Essa disparidade está aliás imbricada na própria constituição psíquica da Nação brasileira. Poucos povos do mundo podem competir com o nosso em agilidade, em destreza para superar, pelo improviso, os obstáculos econômicos mais temíveis. Por opressiva que se torne a situação, o povo, como ele próprio diz, sempre “se vira”. Notem a sutileza da expressão: virar-se é mudar de caminho, é tentar, é experimentar outra coisa, é esquecer as idéias fixas e deixar-se conduzir pelo senso de oportunidade. Em comparação com isso, a nossa classe intelectual, com seu discurso rígido e estereotípico, parece um bando de velhotas reumáticas, amedrontadas e mesquinhas, imobilizadas em suas cadeiras de rodas e amaldiçoando em linguagem pedante um mundo que não compreendem. Quem diria que pessoas sem instrução pudessem ser tão inteligentes e pessoas instruídas pudessem ser tão burras?

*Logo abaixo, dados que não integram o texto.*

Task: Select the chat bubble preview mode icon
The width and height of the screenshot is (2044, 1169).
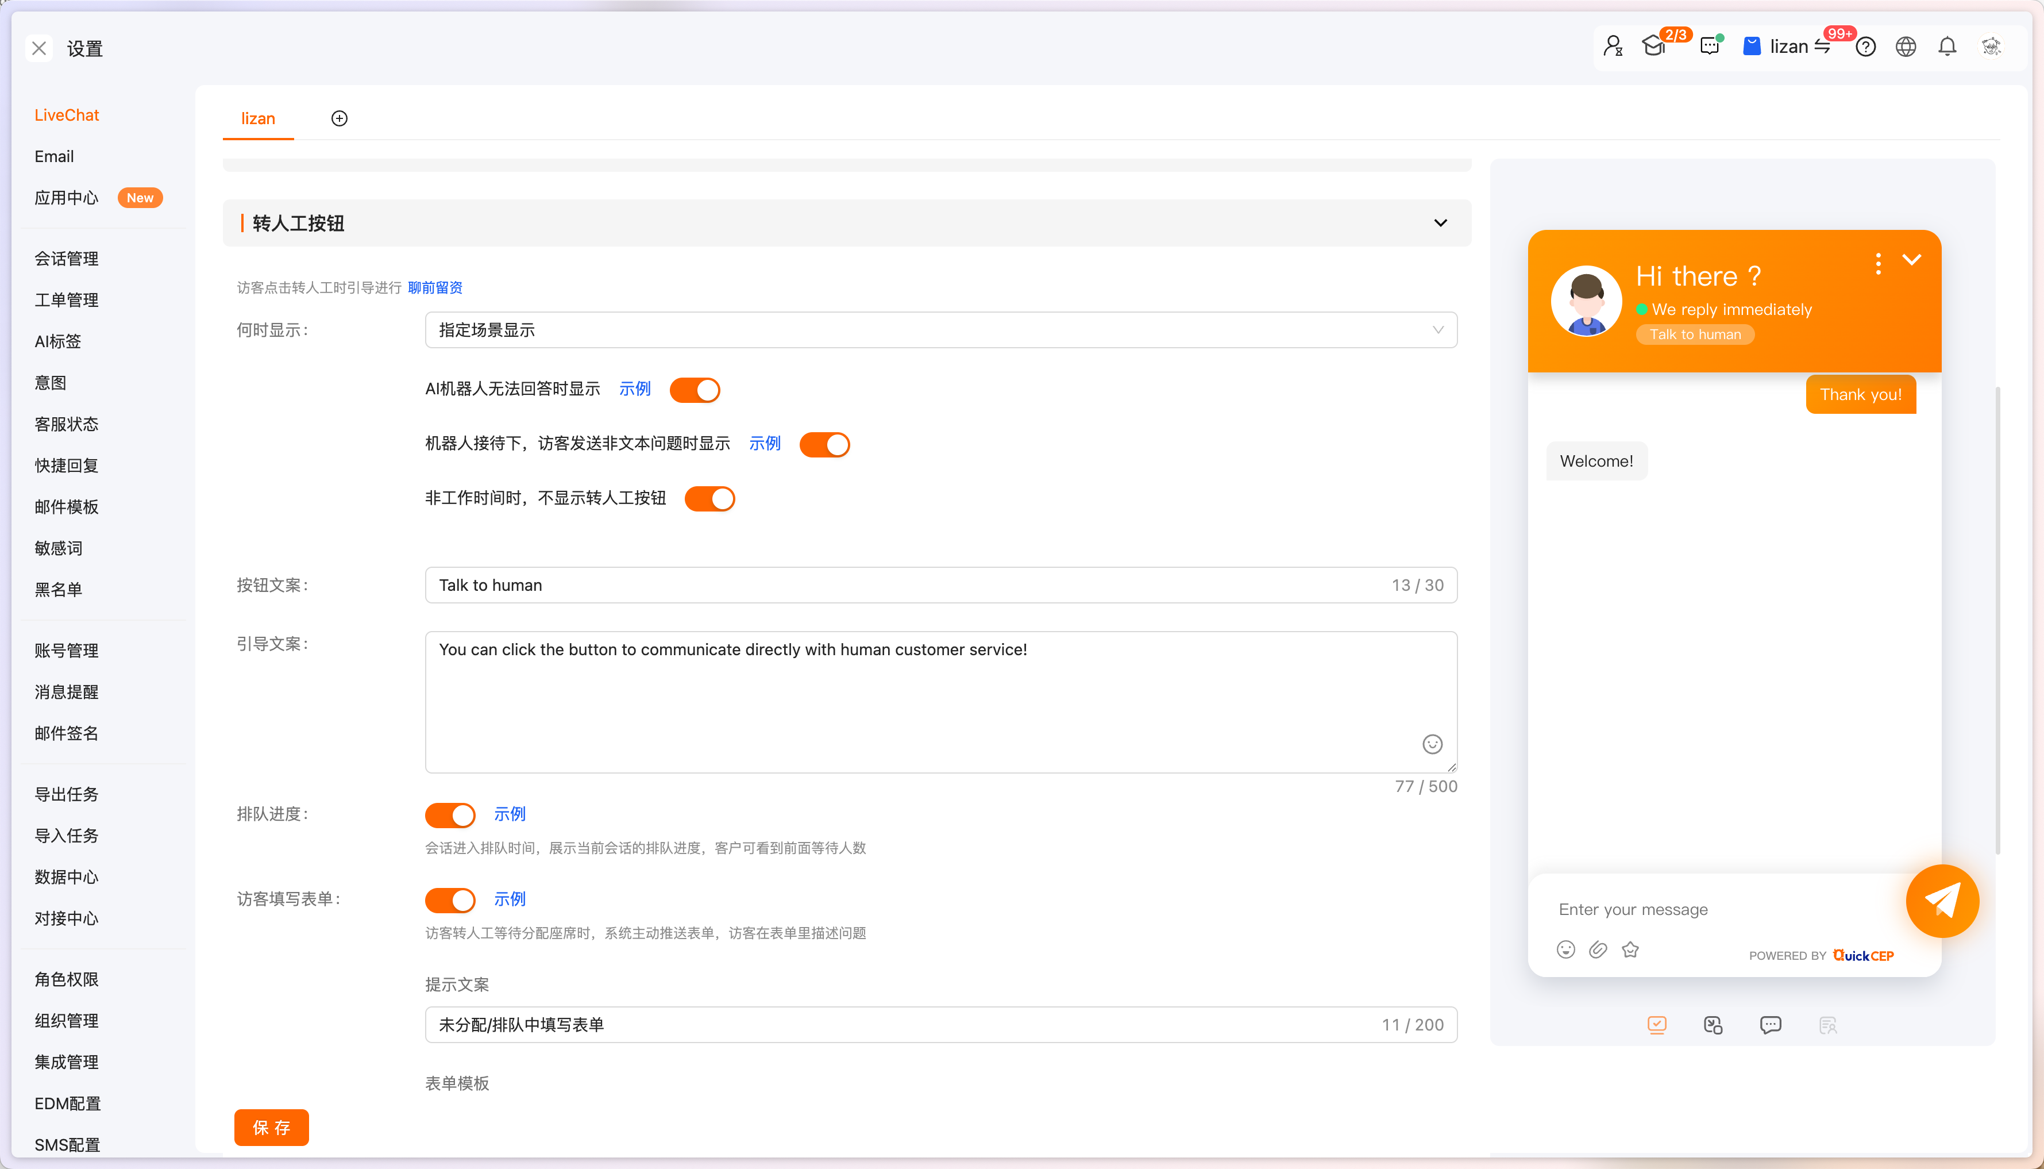Action: click(x=1770, y=1025)
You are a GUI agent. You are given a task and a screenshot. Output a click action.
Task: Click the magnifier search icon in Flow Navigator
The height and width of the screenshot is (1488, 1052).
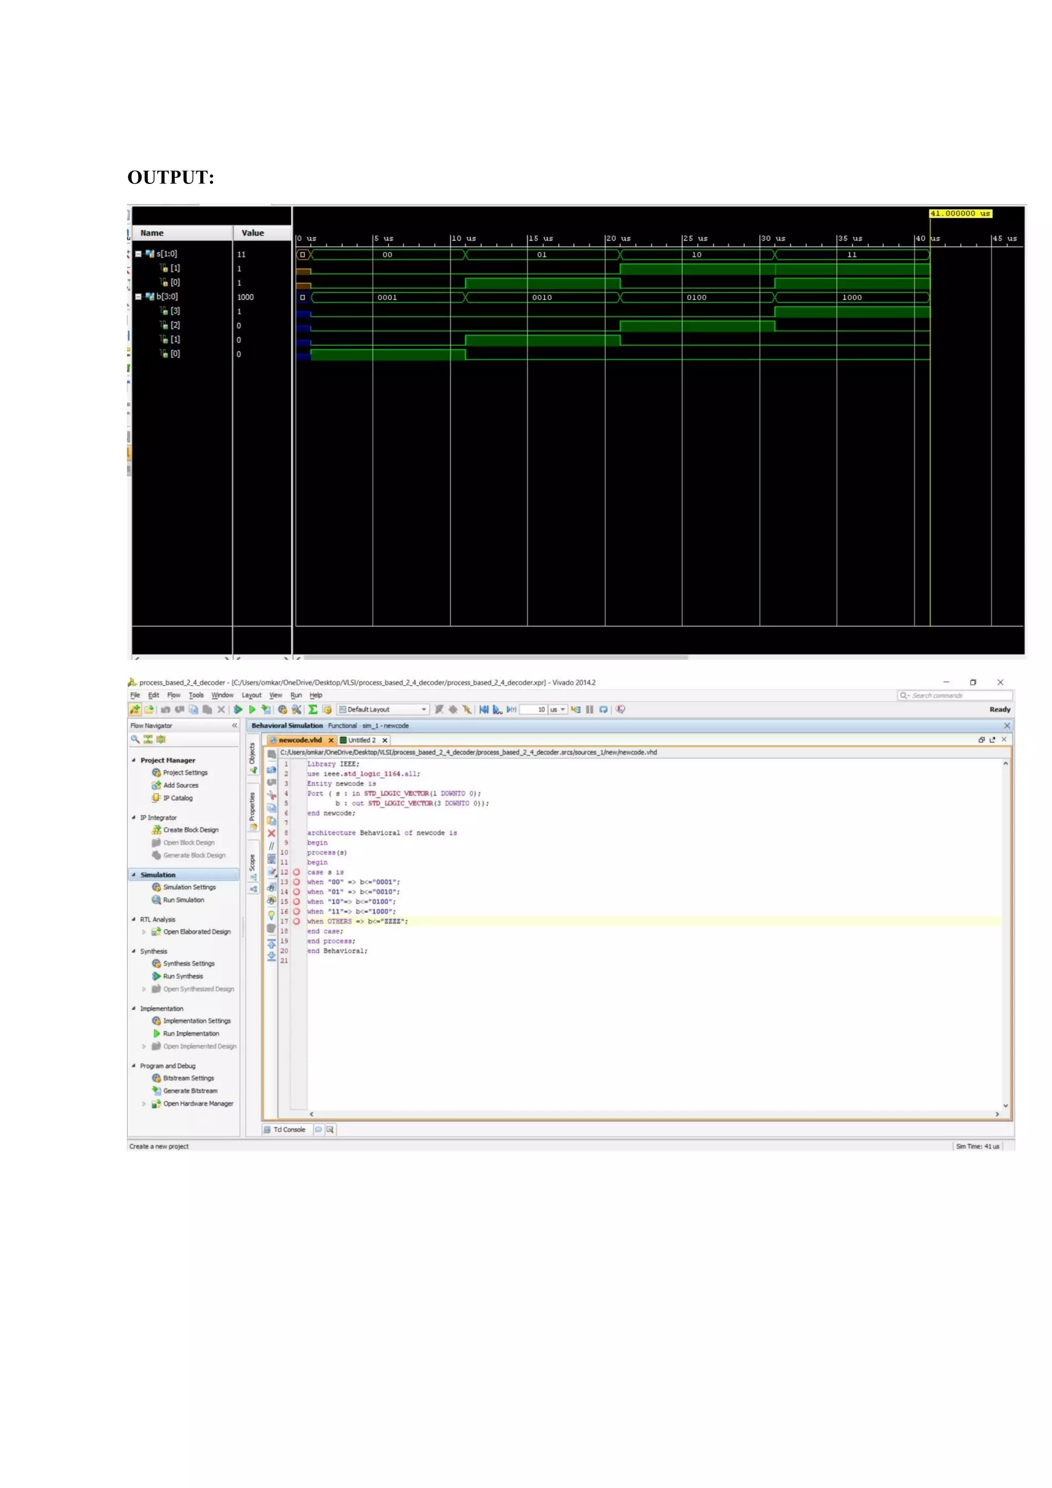pyautogui.click(x=135, y=739)
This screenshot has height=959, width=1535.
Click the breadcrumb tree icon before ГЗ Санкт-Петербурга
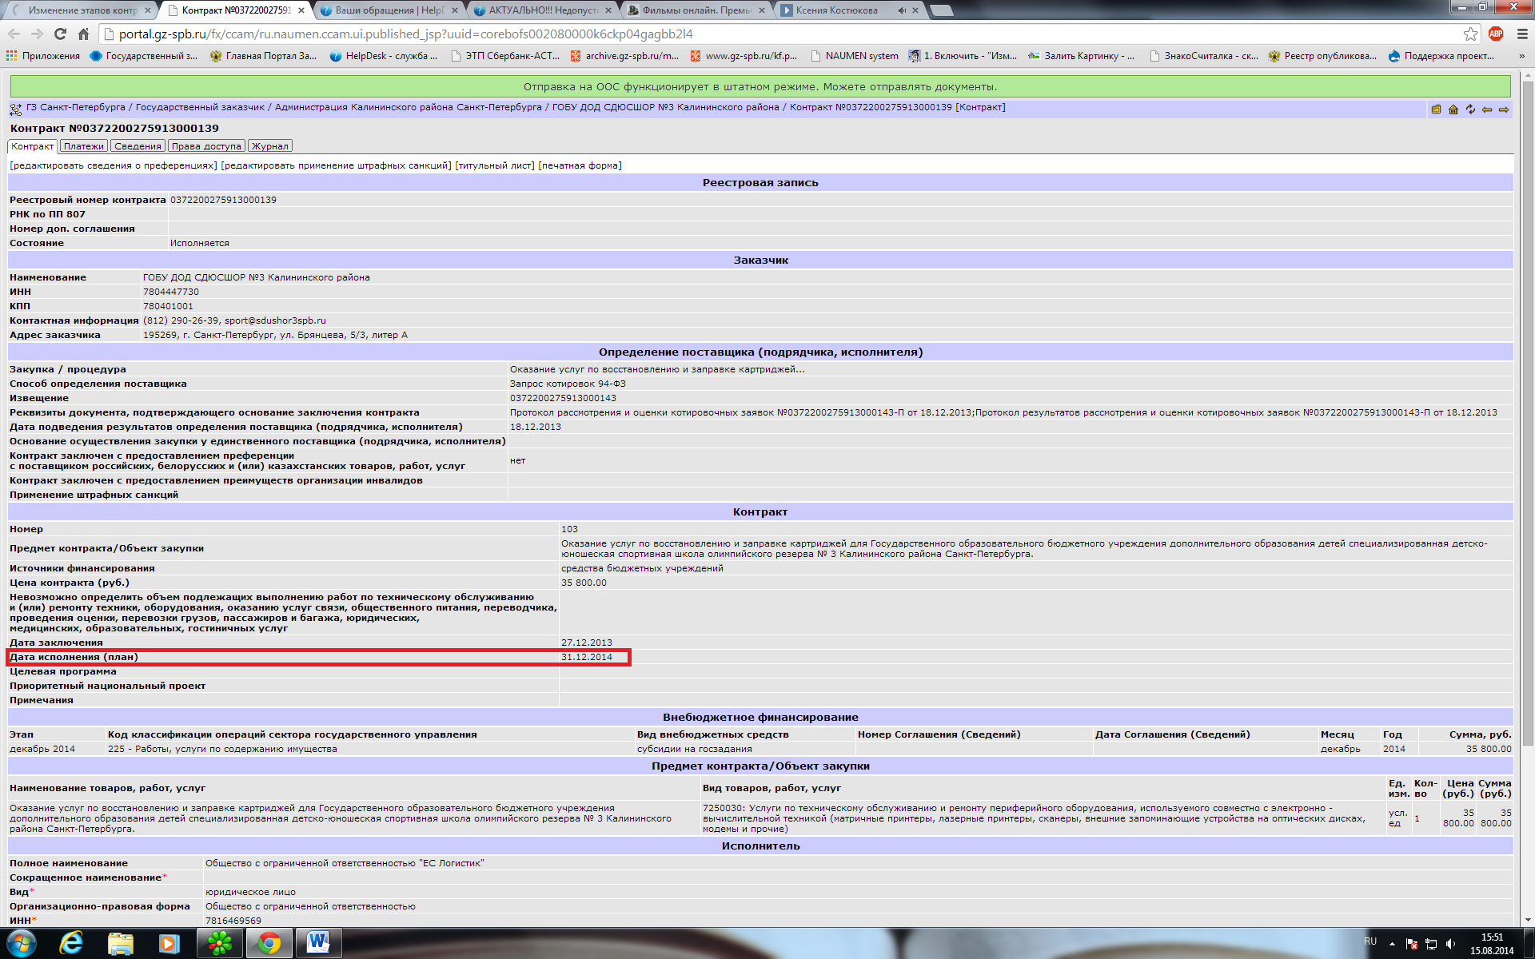coord(16,109)
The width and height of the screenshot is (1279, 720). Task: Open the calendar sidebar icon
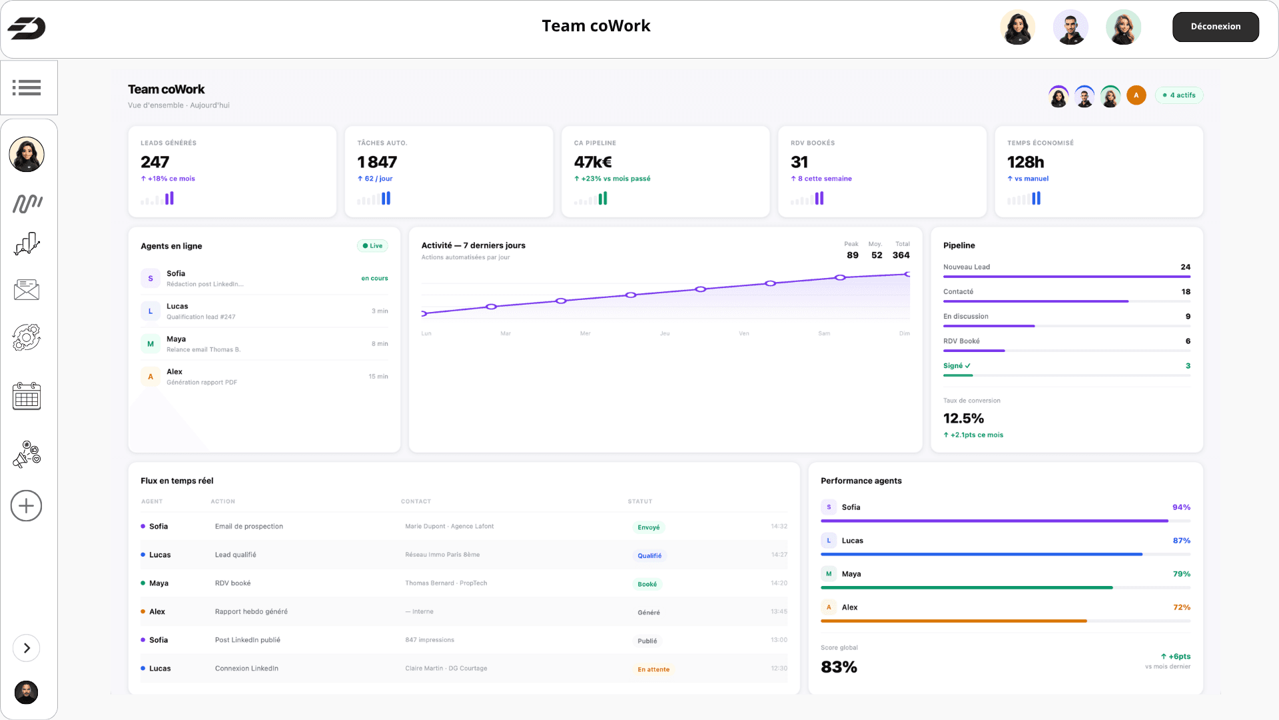(x=27, y=396)
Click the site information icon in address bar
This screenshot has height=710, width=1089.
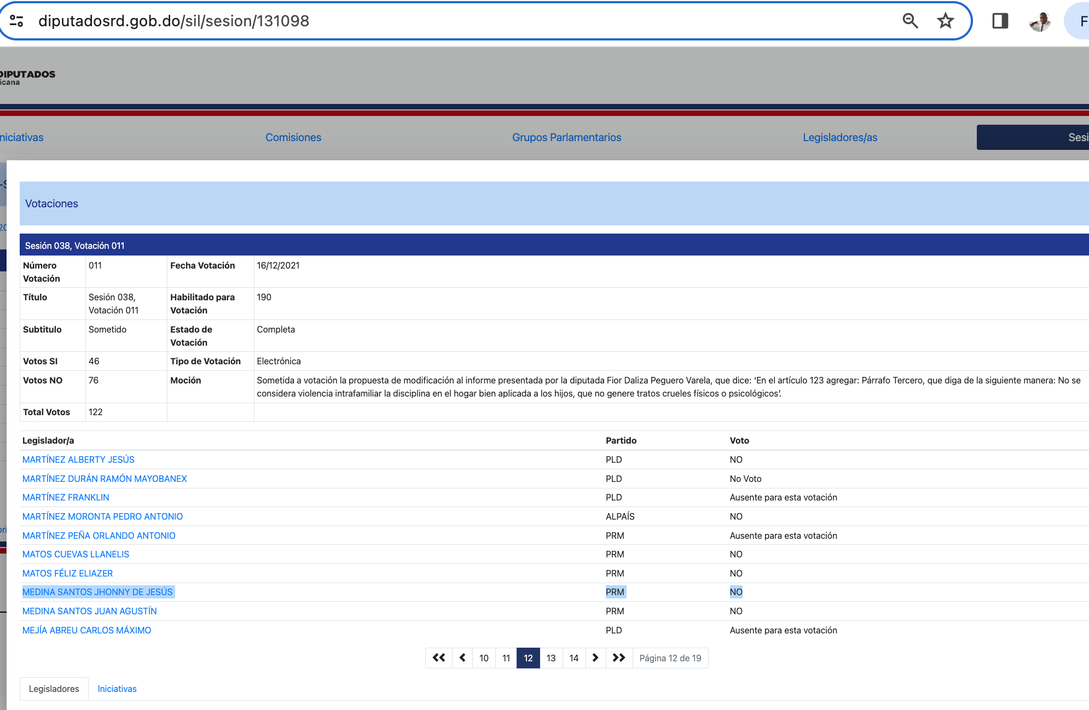16,21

Querem um exemplo? O florescimento da “economia informal”, que na década de 80 chegou a responder por metade do nosso PNB, foi um prodígio de inventividade popular – talvez o mais pujante surto de puro capitalismo liberal que já se viu neste mundo. Diante desse fenômeno, os teóricos liberais permanecem alheios e indiferentes: só têm olhos para a Malásia, a Indonésia, a Cochinchina do capitalismo utópico. E os esquerdistas, então! Já se viu coisa mais alienada do que oferecer uma perspectiva socialista a um povo que acaba de descobrir que tem o gênio dos negócios? Nossos intelectuais estão sempre com a cabeça no mundo da lua, raciocinando por esquemas aprendidos por incapacidade de fazer abstrações a partir da experiência real. E ainda querem que o povo leia seus livros, porca miséria!